(INFORMATION GIVEN begins)
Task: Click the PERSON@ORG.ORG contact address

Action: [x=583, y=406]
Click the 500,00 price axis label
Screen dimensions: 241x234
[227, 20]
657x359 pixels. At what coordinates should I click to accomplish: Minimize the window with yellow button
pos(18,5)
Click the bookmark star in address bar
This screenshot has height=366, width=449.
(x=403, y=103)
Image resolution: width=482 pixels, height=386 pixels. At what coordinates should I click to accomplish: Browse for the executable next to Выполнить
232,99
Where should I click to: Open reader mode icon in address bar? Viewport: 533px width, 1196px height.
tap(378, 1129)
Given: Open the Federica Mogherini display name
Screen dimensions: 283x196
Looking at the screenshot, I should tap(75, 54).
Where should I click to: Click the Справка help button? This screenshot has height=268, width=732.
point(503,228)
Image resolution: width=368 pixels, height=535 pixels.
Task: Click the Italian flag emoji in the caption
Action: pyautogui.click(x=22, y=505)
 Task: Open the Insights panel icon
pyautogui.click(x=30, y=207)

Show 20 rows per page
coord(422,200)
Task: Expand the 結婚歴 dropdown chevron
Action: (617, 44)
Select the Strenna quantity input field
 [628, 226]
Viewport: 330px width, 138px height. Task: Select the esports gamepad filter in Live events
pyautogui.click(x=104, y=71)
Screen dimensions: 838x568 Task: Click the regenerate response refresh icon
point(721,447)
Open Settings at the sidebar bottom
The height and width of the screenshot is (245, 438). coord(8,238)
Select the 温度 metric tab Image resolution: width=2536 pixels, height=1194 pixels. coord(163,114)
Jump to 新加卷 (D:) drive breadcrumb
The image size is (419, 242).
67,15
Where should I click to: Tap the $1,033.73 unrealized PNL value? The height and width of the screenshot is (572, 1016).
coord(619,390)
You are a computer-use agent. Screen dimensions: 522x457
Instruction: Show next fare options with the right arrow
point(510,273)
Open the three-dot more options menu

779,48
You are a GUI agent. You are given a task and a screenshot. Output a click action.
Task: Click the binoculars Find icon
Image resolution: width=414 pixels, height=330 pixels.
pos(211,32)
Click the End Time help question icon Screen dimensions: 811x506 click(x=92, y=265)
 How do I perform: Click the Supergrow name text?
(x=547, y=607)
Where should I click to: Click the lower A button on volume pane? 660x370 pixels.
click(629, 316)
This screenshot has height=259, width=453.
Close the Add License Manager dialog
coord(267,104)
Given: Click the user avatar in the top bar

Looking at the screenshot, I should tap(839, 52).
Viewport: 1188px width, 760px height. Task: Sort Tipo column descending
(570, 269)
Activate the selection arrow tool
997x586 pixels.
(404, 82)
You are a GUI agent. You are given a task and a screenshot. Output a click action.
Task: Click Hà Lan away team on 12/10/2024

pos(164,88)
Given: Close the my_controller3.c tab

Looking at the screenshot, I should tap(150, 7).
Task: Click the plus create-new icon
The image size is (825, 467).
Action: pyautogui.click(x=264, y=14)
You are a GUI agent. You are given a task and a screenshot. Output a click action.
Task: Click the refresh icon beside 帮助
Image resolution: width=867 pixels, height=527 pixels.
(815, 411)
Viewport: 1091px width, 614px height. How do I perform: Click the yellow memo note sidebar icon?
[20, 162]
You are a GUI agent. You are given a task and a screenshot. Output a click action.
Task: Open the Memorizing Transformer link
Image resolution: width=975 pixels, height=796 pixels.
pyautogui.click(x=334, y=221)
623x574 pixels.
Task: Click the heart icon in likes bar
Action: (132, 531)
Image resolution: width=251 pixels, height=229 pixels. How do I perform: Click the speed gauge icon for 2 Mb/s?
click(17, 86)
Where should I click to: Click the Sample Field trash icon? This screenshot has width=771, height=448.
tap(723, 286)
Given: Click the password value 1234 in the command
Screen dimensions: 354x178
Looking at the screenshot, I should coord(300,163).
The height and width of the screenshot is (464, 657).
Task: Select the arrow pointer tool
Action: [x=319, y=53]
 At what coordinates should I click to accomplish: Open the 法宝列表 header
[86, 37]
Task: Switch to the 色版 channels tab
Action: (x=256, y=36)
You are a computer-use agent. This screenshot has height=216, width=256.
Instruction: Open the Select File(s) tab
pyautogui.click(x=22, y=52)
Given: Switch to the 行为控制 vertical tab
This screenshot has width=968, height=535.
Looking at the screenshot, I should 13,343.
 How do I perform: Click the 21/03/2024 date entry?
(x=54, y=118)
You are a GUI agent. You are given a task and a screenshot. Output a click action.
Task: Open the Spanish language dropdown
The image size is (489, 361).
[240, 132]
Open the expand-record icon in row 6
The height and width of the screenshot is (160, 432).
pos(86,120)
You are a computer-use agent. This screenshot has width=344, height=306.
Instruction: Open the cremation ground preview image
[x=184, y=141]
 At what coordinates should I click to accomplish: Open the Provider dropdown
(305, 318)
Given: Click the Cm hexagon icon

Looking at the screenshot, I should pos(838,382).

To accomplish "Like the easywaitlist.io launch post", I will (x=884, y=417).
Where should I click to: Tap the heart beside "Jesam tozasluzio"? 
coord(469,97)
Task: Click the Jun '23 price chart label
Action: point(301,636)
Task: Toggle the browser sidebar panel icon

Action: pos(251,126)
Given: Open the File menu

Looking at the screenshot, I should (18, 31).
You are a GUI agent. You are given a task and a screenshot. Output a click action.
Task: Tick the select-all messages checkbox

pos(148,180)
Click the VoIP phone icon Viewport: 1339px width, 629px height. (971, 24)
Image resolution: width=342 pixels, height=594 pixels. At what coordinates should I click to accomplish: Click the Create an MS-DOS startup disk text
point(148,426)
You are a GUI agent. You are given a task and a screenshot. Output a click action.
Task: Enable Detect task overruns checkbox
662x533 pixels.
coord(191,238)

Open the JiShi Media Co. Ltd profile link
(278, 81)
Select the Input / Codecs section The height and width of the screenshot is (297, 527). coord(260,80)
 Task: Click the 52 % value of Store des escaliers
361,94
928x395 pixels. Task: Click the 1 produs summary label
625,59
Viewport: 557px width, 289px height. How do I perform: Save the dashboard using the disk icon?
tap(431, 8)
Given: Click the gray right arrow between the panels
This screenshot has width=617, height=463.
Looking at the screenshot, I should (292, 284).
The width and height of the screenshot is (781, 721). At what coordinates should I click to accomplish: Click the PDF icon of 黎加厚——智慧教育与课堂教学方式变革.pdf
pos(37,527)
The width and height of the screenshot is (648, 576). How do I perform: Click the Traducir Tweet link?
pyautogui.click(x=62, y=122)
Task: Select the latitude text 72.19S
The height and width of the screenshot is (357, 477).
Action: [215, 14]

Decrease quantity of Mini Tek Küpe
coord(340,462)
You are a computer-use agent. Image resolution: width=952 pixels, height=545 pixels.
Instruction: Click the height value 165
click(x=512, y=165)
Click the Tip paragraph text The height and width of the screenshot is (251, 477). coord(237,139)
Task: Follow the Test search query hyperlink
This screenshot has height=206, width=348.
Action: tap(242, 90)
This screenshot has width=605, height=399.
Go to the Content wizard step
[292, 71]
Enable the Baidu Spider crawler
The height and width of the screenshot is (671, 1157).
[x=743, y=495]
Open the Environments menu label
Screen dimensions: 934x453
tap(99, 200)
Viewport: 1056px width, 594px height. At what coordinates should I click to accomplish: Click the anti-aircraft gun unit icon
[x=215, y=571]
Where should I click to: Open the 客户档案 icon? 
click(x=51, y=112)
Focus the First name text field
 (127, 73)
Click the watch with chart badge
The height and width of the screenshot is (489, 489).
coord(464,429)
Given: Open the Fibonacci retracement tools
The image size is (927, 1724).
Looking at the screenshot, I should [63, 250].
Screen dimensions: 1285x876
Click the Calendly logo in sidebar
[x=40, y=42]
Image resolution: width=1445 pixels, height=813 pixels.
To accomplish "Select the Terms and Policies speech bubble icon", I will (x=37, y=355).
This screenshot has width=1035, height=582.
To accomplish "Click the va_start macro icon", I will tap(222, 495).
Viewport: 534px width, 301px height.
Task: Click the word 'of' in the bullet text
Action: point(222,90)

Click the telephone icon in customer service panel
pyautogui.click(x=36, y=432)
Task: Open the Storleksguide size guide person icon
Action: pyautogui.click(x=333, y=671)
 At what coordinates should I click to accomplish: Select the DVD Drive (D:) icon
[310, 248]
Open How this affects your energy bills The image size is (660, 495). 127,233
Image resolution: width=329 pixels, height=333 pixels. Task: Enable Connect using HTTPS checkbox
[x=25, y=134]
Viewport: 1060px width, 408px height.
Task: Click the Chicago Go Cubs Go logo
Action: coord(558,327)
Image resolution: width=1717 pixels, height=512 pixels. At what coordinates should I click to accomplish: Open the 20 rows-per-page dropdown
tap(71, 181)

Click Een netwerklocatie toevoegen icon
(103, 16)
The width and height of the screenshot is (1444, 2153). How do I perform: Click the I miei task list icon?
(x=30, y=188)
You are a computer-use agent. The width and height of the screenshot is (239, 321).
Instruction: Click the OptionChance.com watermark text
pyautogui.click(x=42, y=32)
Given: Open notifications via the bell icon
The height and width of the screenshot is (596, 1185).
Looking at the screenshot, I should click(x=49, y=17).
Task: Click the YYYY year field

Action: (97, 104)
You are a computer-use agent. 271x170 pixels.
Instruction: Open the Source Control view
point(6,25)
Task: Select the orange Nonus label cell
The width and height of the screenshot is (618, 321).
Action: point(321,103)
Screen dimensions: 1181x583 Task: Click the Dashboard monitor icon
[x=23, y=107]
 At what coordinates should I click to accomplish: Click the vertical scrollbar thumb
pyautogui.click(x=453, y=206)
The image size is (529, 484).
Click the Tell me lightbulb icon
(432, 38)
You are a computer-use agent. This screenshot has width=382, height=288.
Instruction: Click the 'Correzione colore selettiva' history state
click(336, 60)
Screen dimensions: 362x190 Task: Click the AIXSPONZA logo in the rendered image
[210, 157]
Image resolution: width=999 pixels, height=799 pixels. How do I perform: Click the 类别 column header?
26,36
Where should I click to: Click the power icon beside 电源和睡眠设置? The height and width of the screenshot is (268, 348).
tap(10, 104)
(INFORMATION GIVEN ends)
▸ HOW TO COMPLETE THIS TASK:
Scan the material above for lines holding the string "computer" and copy those lines.

▸ ANSWER AREA:
You are a computer-use agent. Screen dimensions: 522x457
You are a computer-use agent. This screenshot has height=216, width=256.
You are a computer-use agent. This screenshot has width=344, height=306.
You are a computer-use agent. Image resolution: width=952 pixels, height=545 pixels.
You are a computer-use agent. The width and height of the screenshot is (239, 321).
You are a computer-use agent. 271x170 pixels.
You are a computer-use agent. This screenshot has width=382, height=288.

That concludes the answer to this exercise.